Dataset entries
■ ■ ■ ■

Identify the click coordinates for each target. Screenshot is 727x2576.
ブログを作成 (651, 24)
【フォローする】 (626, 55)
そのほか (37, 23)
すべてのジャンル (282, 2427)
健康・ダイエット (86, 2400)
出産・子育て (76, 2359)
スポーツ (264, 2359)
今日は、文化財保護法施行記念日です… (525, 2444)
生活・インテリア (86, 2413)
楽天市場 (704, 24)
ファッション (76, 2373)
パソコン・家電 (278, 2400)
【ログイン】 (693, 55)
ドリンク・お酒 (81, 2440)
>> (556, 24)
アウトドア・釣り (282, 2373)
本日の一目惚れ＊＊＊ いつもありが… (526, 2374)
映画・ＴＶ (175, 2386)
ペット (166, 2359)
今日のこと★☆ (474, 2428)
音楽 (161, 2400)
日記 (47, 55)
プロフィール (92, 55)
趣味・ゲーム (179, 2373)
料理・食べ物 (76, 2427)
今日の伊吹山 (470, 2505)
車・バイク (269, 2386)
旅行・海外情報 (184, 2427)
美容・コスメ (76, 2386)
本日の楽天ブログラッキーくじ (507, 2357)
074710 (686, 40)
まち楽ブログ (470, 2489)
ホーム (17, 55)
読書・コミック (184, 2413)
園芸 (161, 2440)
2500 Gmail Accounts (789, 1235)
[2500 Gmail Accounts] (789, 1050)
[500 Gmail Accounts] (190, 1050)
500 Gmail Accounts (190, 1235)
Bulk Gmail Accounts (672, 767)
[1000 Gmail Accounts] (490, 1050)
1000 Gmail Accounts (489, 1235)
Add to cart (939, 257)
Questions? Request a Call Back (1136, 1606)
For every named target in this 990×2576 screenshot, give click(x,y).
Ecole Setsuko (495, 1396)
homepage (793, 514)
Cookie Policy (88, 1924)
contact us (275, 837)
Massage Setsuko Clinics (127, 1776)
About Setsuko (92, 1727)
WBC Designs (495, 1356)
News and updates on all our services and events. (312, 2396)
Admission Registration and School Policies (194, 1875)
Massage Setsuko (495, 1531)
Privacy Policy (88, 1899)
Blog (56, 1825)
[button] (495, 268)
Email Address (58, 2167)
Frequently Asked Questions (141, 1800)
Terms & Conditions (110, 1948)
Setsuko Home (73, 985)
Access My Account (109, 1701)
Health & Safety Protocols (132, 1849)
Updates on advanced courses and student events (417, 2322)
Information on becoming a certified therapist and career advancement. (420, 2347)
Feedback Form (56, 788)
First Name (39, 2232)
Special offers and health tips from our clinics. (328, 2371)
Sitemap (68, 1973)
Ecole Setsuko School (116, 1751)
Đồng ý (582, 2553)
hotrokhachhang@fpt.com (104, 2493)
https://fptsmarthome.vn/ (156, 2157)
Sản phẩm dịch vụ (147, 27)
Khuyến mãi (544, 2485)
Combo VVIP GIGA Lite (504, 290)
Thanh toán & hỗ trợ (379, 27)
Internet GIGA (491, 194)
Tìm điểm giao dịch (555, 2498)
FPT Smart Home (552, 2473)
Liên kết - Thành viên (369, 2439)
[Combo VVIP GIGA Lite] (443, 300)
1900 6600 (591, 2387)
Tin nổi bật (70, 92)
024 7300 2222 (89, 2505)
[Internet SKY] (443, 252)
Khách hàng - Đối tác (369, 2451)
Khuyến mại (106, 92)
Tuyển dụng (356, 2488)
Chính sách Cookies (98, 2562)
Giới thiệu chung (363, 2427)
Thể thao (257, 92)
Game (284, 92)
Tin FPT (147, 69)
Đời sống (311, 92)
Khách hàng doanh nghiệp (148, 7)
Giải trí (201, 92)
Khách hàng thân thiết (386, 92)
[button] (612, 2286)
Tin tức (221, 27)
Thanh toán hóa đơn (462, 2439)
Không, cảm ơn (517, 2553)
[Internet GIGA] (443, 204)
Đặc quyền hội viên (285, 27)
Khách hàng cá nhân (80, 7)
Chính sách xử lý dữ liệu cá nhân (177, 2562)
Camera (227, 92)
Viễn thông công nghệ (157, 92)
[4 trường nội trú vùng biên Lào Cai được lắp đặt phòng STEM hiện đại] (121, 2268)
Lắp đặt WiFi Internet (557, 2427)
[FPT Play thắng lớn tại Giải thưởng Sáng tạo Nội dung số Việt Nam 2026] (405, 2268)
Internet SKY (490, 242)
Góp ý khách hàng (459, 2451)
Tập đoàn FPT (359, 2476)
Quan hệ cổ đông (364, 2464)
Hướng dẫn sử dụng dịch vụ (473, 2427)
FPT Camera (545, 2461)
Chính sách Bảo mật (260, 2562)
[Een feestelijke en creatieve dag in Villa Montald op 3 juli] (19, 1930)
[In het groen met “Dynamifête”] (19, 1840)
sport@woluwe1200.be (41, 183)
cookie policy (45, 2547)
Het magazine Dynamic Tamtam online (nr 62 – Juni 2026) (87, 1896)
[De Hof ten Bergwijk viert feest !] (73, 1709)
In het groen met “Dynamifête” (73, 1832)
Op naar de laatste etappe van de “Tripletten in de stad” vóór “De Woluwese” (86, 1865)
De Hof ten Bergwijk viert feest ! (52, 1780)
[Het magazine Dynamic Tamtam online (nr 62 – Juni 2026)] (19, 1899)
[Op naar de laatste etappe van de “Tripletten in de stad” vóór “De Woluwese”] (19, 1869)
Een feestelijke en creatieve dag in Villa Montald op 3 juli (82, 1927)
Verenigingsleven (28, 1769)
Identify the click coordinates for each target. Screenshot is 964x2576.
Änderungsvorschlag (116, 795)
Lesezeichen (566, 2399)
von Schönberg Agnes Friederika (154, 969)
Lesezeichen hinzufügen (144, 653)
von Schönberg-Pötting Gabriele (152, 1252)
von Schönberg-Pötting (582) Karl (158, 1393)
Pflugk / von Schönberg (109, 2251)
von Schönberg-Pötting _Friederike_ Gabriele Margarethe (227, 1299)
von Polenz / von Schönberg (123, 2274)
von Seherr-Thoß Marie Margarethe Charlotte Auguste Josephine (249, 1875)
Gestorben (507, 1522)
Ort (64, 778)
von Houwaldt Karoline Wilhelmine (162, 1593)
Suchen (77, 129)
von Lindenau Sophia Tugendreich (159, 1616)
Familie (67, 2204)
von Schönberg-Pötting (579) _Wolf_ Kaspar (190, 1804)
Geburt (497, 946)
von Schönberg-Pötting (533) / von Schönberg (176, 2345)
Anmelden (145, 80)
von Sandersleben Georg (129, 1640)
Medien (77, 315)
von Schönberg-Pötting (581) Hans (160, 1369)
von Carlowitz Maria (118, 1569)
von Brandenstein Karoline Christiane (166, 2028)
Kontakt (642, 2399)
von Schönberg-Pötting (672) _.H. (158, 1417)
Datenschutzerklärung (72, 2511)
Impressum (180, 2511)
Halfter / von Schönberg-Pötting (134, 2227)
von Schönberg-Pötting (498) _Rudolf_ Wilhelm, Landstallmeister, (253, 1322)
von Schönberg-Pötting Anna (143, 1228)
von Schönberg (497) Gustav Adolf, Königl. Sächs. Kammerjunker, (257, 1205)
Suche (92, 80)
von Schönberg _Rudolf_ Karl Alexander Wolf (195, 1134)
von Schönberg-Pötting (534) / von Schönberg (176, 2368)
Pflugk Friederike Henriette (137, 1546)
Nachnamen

■ ■ ■ ■

Exercise requirements:
Of the lines above, retype only those from the line containing "Kontakt (642, 2399)" through the line containing "von Schönberg-Pötting (534)", including both, exactly.

Task answer:
Kontakt (642, 2399)
von Schönberg-Pötting (672) _.H. (158, 1417)
Datenschutzerklärung (72, 2511)
Impressum (180, 2511)
Halfter / von Schönberg-Pötting (134, 2227)
von Schönberg-Pötting (498) _Rudolf_ Wilhelm, Landstallmeister, (253, 1322)
von Schönberg-Pötting Anna (143, 1228)
von Schönberg (497) Gustav Adolf, Königl. Sächs. Kammerjunker, (257, 1205)
Suche (92, 80)
von Schönberg _Rudolf_ Karl Alexander Wolf (195, 1134)
von Schönberg-Pötting (534) / von Schönberg (176, 2368)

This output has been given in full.